Artist

Dolly Mixture

Genre: Alt / Indie ,Post-Punk ,Indie Pop
Origin: U.S.A
Active: 1978 - 1984,2013-??-? - 2013
Listen on Coda
In the shadow of the brooding post-punk wave that dominated London by 1979, with Gang of Four often singled out in the press, the vocal-and-bass work of Debsey Wykes, Hester Smith’s drumming, and Rachel Bor’s guitar lines stood out as a bright pop trio. What began as an inside joke among three friends who simply pretended they belonged to a band turned serious once a February 1978 gig offer forced them to pick up instruments. Their shared affection for glam, the melodic directness of 1960s pop, and the Undertones coalesced into an infectious style they themselves labeled post-punk, a sound later recognized as foundational to indie pop. Chrysalis A&R staff, drawn by the surrounding buzz, attempted to recast the group as a conventional girl group through a version of Betty Everett’s “Baby, It’s You,” yet the single stalled. The band then moved to Paul Weller’s Respond imprint, where Captain Sensible and Paul Gray of the Damned produced the resulting “Been Teen.” Its follow-up, “Everything and More,” captured the trio at their breeziest, sassiest, and most incisive. Riding that modest momentum, they crisscrossed England, taped multiple John Peel sessions, and served as backing vocalists for Captain Sensible on Top of the Pops renditions of “Happy Talk,” “Wot!,” and “Glad It’s All Over,” an association that left them ambivalent as audiences began to know them chiefly as sidemen.

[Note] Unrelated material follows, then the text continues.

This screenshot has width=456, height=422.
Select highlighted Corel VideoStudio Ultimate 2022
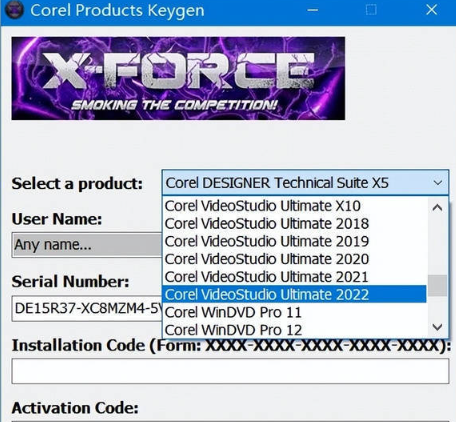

In 1983 they issued the “Remember This” single on their own Dead Good Dollys Platters imprint; its B-side, assembled from fragmented voices, Wykes’s piano, and Bor’s strings, unsettled fans accustomed to their brighter pop. That experimental thread extended into the 1984 The Fireside EP, released on Cordelia. Their sole long-player arrived the same year on Dead Good Dollys Platters as a set of demos—both self-penned numbers and covers—issued just before the group dissolved; the double album appeared in a facsimile of the Beatles’ White Album jacket, each copy signed and numbered. Among its notable cuts were Mott the Hoople’s “Foxy Foxy,” the Velvet Underground’s “Femme Fatale,” and the original “Dead Rainbow,” offered as a tribute to Gary Glitter. After the split, Wykes and Smith formed the pop-dance outfit Coming Up Roses, which continued until November 1986; Smith then stepped away from music while Wykes launched Birdie alongside Saint Etienne’s Paul Kelly. Bor remained active with Fruit Machine through 1999.